Quand l'ADN devient une menace
Imaginons un futur où un échantillon d'ADN est dangereux non pas d'un point de vue biologique, mais numérique. Par le passé, nous avons vu des exemples d'ADN utilisé comme support de stockage, et avec une densité de 215 pétaoctets par gramme il pourrait devenir une solution définitive entre les sauvegardes à froid et les plateformes WORM. Cependant, transformer l'ADN en « disque dur » est un processus lent et coûteux, deux conditions que le marché rejette naturellement. Il est probable que la technologie ait besoin de plusieurs années de développement pour optimiser ces deux points, mais il y a un autre aspect à considérer : la sécurité.
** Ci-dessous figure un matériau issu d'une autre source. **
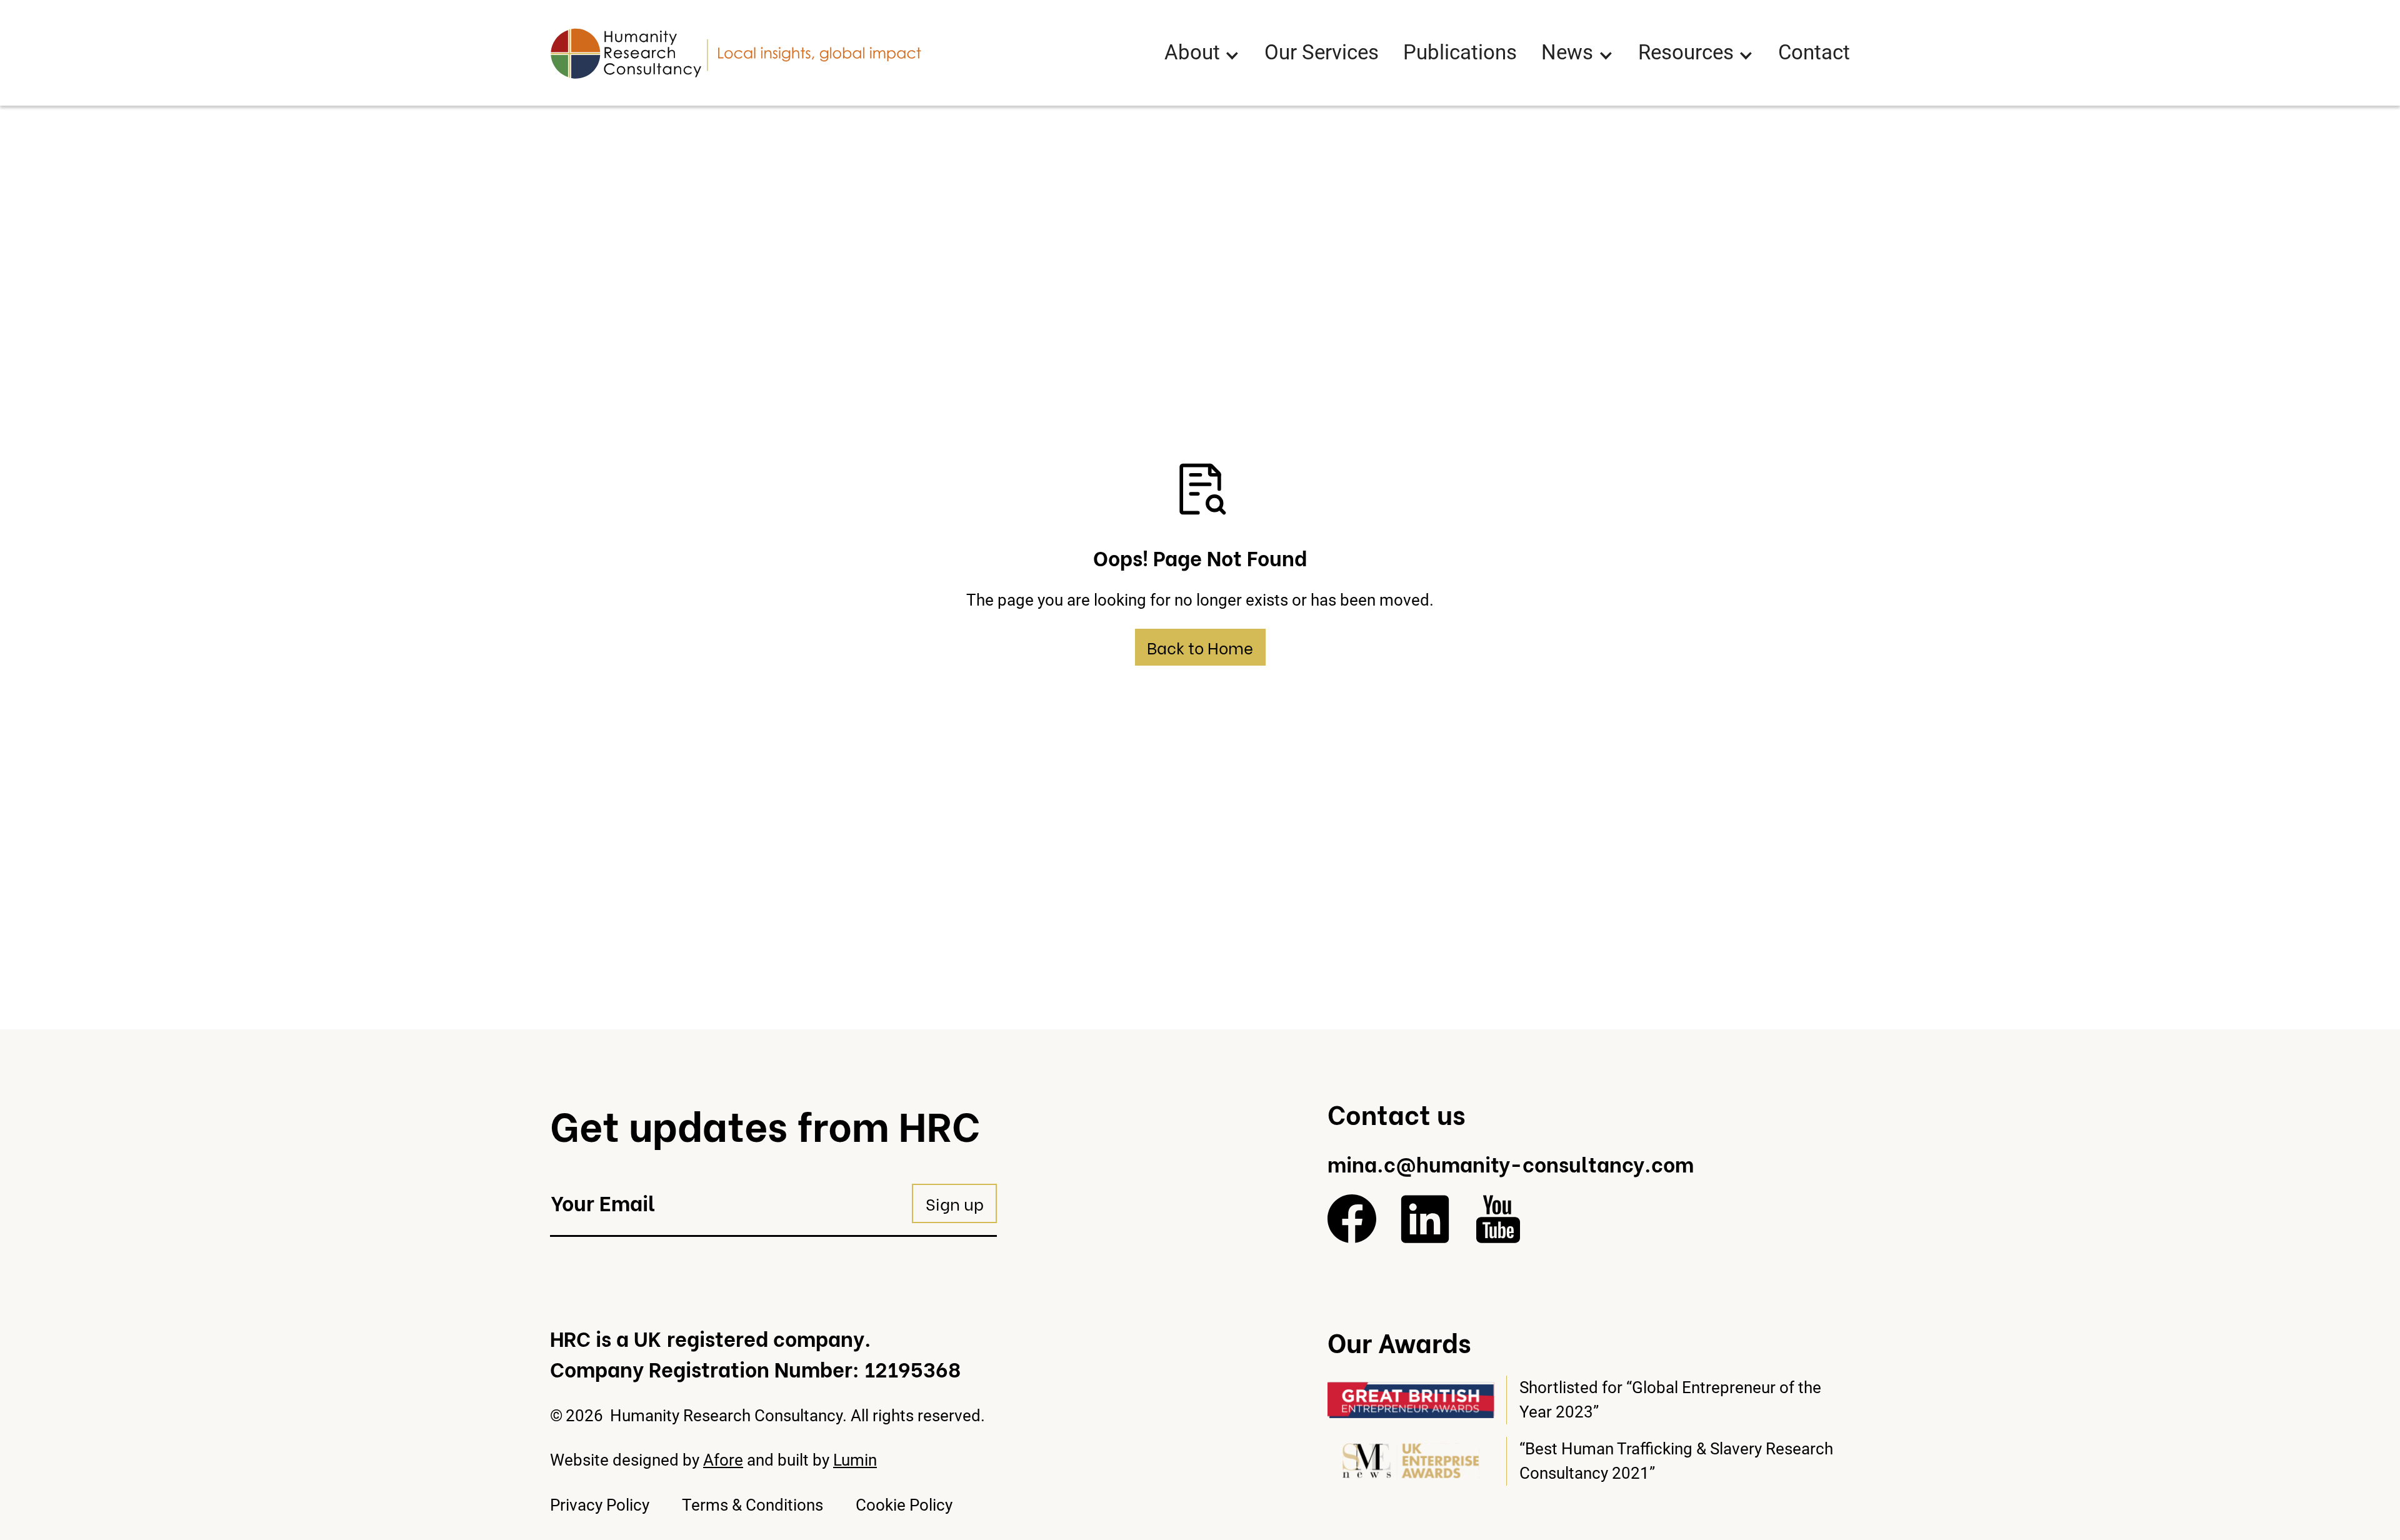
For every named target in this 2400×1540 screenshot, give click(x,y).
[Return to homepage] (736, 53)
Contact (1814, 52)
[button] (1202, 53)
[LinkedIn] (1425, 1218)
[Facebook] (1352, 1218)
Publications (1460, 52)
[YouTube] (1498, 1218)
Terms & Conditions (752, 1505)
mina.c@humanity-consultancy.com (1511, 1163)
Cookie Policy (904, 1505)
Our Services (1321, 52)
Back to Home (1200, 647)
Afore (723, 1460)
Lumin (855, 1460)
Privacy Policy (599, 1505)
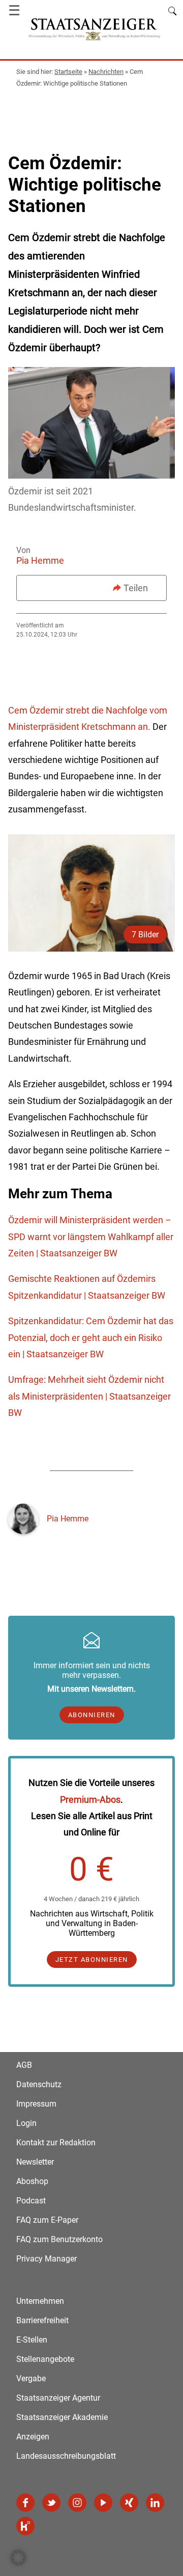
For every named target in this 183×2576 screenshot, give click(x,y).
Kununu (25, 2526)
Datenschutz (39, 2084)
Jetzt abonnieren (91, 1959)
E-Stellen (31, 2340)
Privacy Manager (46, 2259)
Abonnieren (91, 1715)
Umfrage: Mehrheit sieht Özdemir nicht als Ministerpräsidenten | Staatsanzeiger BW (89, 1396)
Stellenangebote (45, 2359)
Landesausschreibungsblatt (66, 2456)
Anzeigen (32, 2436)
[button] (18, 2557)
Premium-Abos (90, 1799)
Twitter (51, 2502)
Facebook (25, 2502)
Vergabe (31, 2378)
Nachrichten (106, 71)
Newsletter (35, 2162)
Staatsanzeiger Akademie (62, 2417)
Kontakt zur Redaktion (56, 2142)
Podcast (31, 2200)
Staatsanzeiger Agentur (58, 2398)
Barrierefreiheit (42, 2320)
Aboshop (32, 2181)
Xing (129, 2502)
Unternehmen (40, 2301)
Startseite (68, 71)
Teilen (136, 588)
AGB (24, 2065)
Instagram (77, 2502)
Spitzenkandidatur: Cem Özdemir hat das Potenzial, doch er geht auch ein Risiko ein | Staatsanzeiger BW (90, 1337)
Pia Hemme (40, 560)
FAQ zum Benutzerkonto (59, 2239)
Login (26, 2123)
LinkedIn (155, 2502)
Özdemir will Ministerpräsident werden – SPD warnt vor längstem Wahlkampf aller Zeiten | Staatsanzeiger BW (90, 1236)
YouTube (103, 2502)
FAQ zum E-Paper (47, 2220)
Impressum (36, 2104)
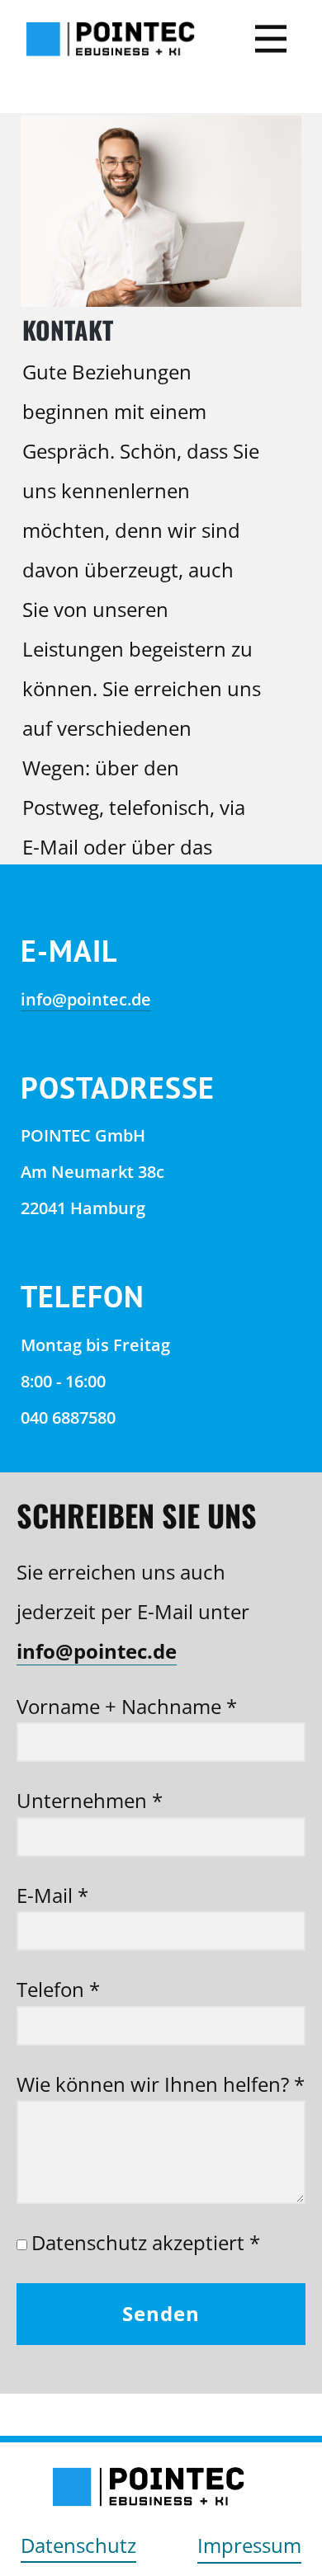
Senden (161, 2313)
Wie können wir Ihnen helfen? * (161, 2084)
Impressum (249, 2545)
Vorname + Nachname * (127, 1706)
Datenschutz (78, 2545)
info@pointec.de (86, 999)
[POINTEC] (110, 38)
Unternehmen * (90, 1800)
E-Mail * (52, 1895)
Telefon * (58, 1989)
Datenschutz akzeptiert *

Après tout, si une clé USB infectée peut prendre le contrôle d'un ordinateur, qu'est-ce qui empêche l'ADN de faire de même… ?
Une démonstration avancée
Selon une équipe de chercheurs de l'Université de Washington, la réponse est rien… à condition que l'attaquant soit à la hauteur. En termes simples, leurs travaux ont consisté à coder un exploit de dépassement de tampon dans un échantillon d'ADN d'une longueur de 176 bases (2 bits par base, 44 octets au total), mais la « simplicité » s'arrête là. La tâche a été bien plus complexe et avancée qu'ils ne l'avaient imaginé au départ, car en plus de préserver l'intégrité du code, ils ont dû respecter certaines contraintes physiques de l'ADN. Sa stabilité exige une proportion adéquate de paires A-T et G-C, autrement dit, le code a dû être adapté à son « contenant », pour ainsi dire.
Des limites notables
Le projet comporte maintenant deux bémols que nous ne pouvons ignorer. Premièrement, seulement 37,4 % des lectures ont présenté un échantillon de code fonctionnel, de sorte que le logiciel malveillant ne dispose pas de redondances ni de résistance aux erreurs de séquençage. Deuxièmement, sa preuve de concept a exigé la création d'une vulnérabilité dans le logiciel open source (fqzcomp), ce qui pourrait être interprété comme « tricher ». Néanmoins, les chercheurs ont réussi à confirmer qu'il existe des risques de sécurité, même s'ils sont à très long terme. Si le séquençage de l'ADN gagne en popularité et devient courant, nous aurons peut-être besoin de protections supplémentaires.